Directed by Aneesh Chaganty
Written by Aneesh Chaganty and Sev Ohanian
Starring John Cho, Debra Messing
We live in a world where everything happens on a screen of some sort. Heck, even as I’m writing this review, I’m paying attention to the news on my smart phone. We’re more interconnected to one another than just the words that comprise my review of Aneesh Chaganty’s “Searching,” which expanded this weekend after a strong limited debut.
In what is sure to be one of the more unique mainstream releases of 2018, “Searching” was shot entirely using a computer screen. John Cho plays David Kim, a father of one. He is adept at using the technology in front of him, being able to communicate with family members and conducting general life events.
His daughter, Margot (Michelle La) is a typical high schooler – she uses the internet to communicate with her dad, a point the story makes is that even a father can chastise his child and the words on the screen still have that “unwavering parental finger wagging” that I would get as a kid and in person; it’s that powerful.
When Margot goes missing, David reacts like any parent would: “where is my child?!” But it takes time for him to come to that ultimate conclusion.
At some point he involves the police and Detective Rosemary Vick (Debra Messing) is brought on. This is where the script by Chaganty and Sev Ohanian gets even better, because you think you know your child and you realize you don’t leading David to frantically dig into his daughter’s past to find clues about what’s become of her.

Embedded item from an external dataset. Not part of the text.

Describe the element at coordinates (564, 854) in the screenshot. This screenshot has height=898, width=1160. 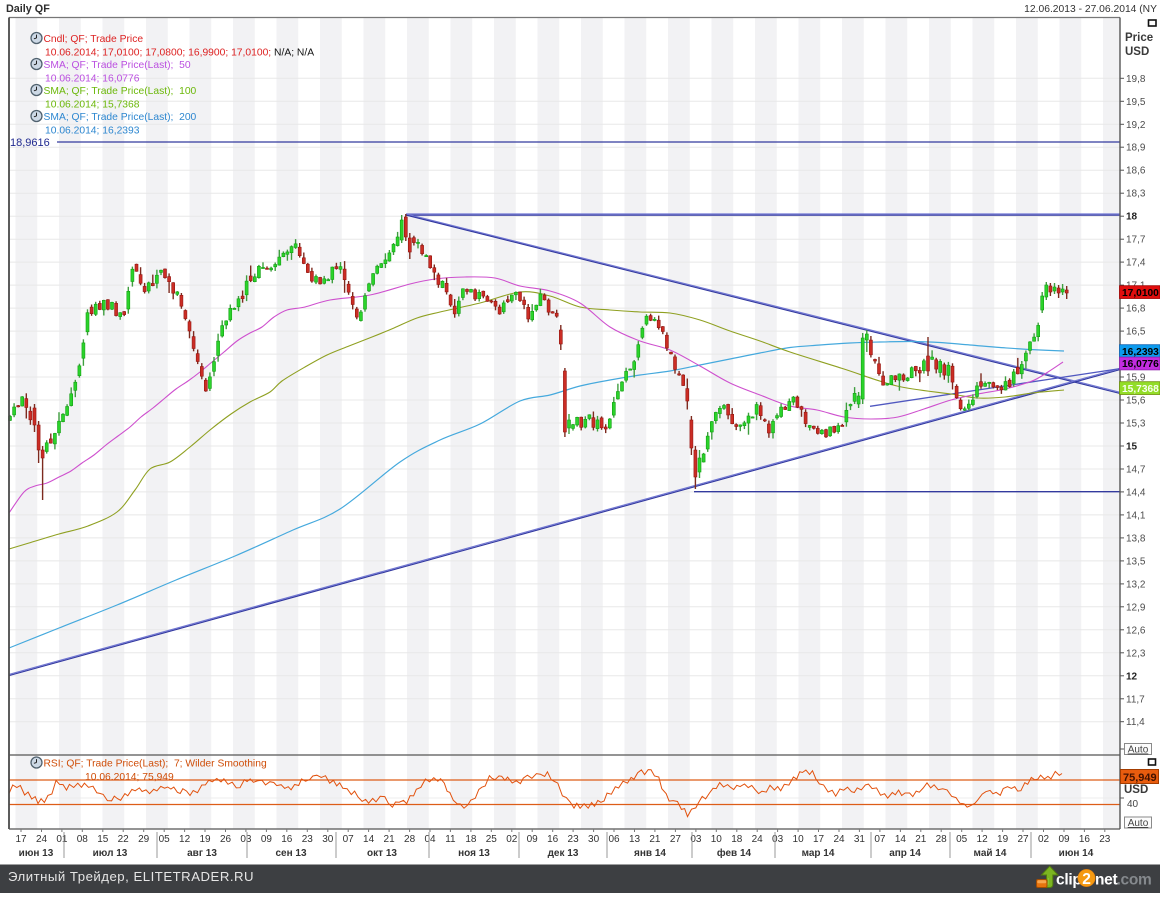
I see `svg-text: дек 13` at that location.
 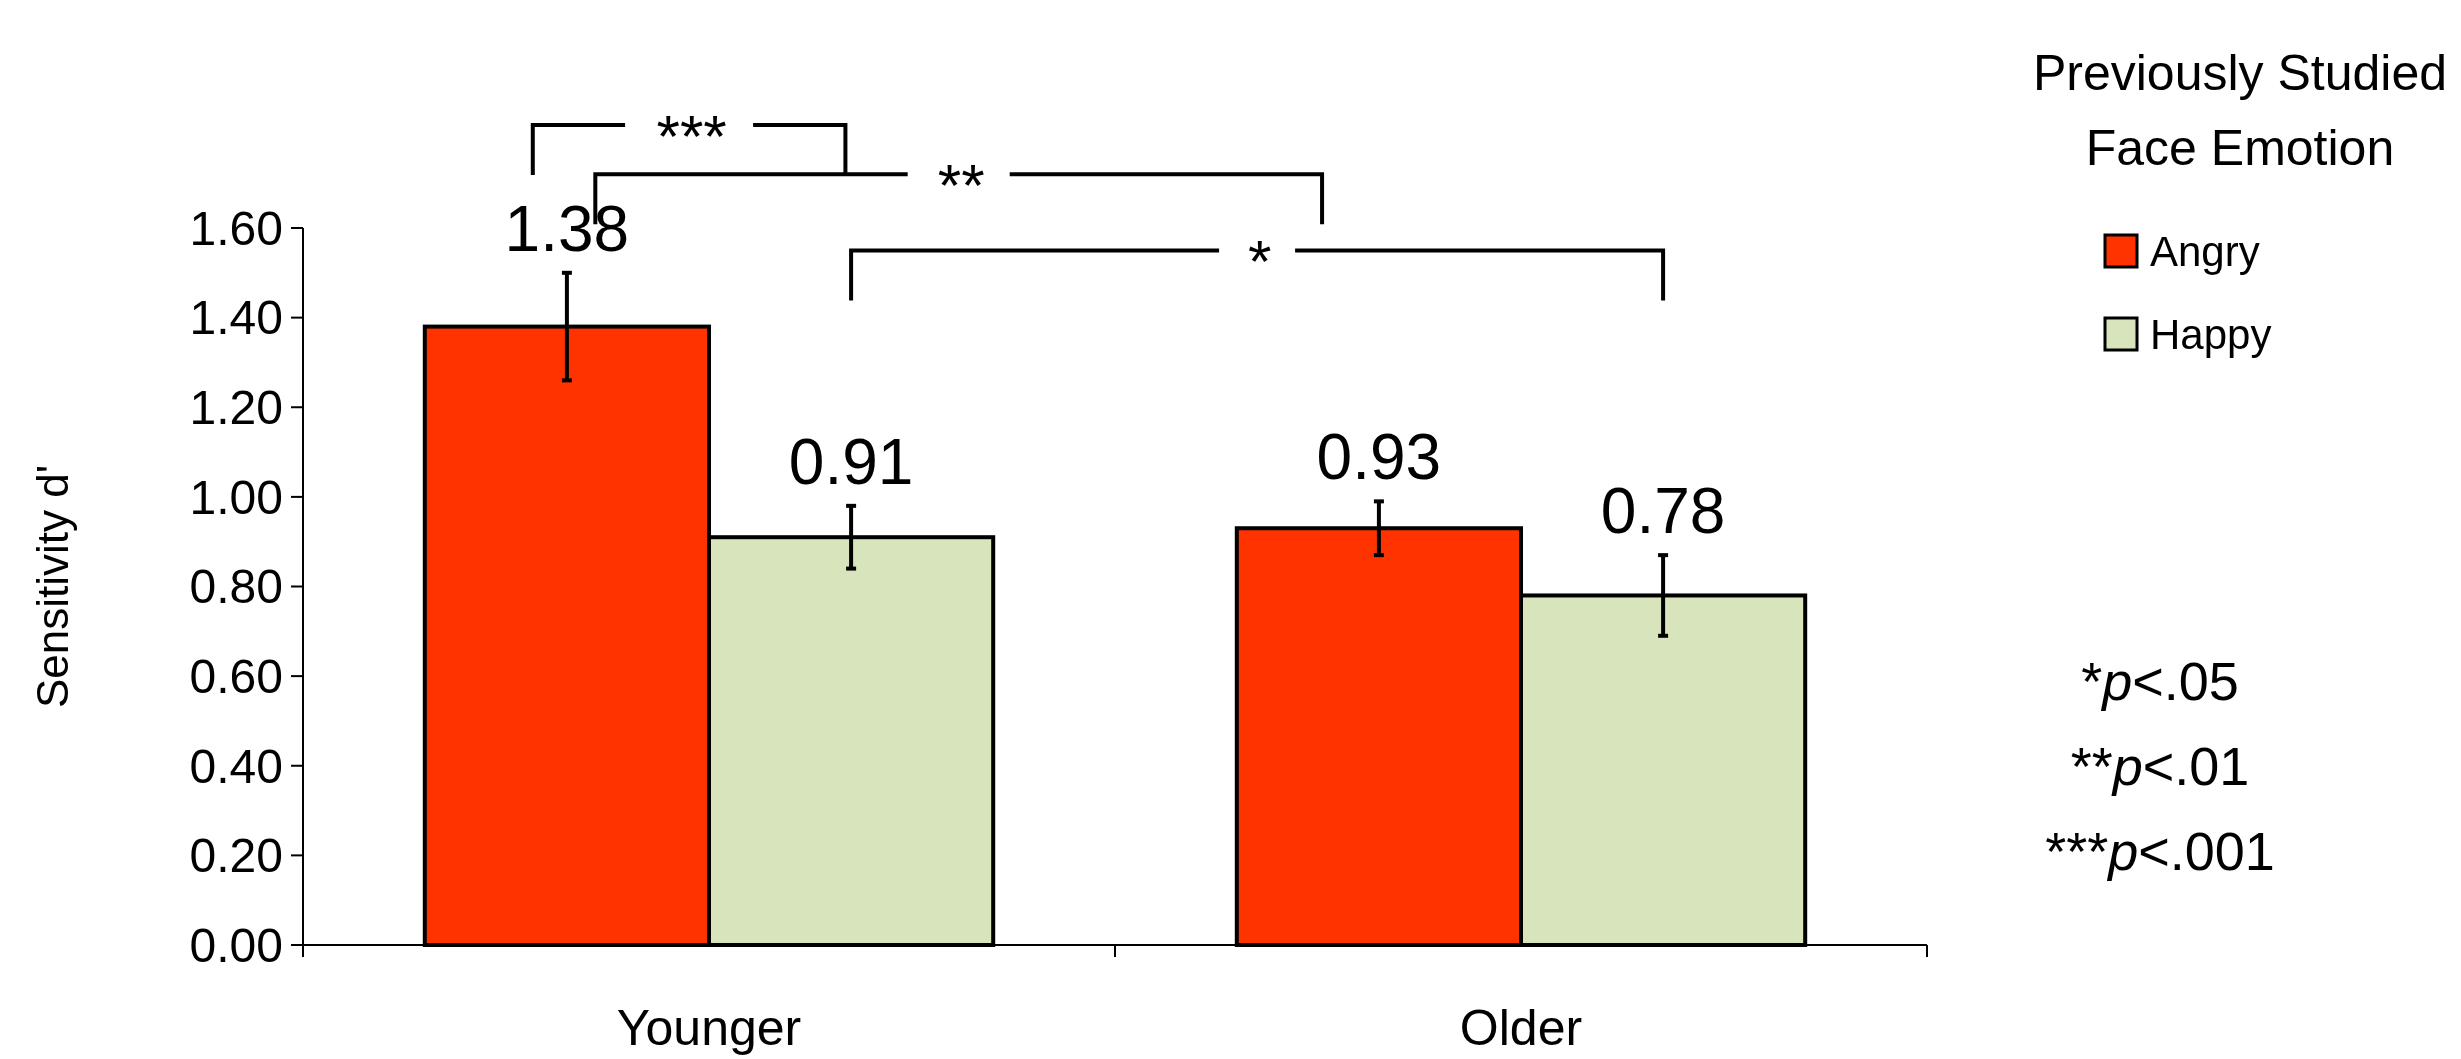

The reason why this tried and true story works as well as it does is because the audience is following the clues along with David. You can feel his pain and anguish when a clue doesn’t yield the results you’d expect, or a well-placed camera catches an outburst.
Cho is sublime as a desperate father. He has to adapt as he scours the internet and the character grows as a result of this situation. Messing is direct, even blunt in some instances as she must be. As the case unfolds, it was interesting to see, not only their conversations, but also the visual cues carrying the story towards its rather shocking conclusion.
Web cameras play a huge role in some aspects of this story and cinematographer Juan Sebastian Baron needs to be acknowledged for his inventiveness. There’s a scene about a third of the way through the film where David confronts his brother, Peter (Joseph Lee). Using multiple camera angles, Baron composes the conversation and the result and with multiple vantage points, an energy is created that makes this particular scene the most relatable to audiences.
I had an opportunity to speak with the film’s producer, Timur Bekmambetov at South by Southwest earlier this year in relation to another movie where he mentioned that, through his production company Bazlevs, they were going to continue to explore this style of filmmaking.
“Searching” is the modern equivalent to watching the now-infamous O.J. Simpson Bronco chase down the 405 in 1994: we are seeing life unfold in real-time. It is harrowing, it is funny, it is sad, it is messy, but it is genuine and it is powerful.
I for one will be first on line this weekend to catch “Searching” again and I look forward to what is in store for Aneesh Chaganty.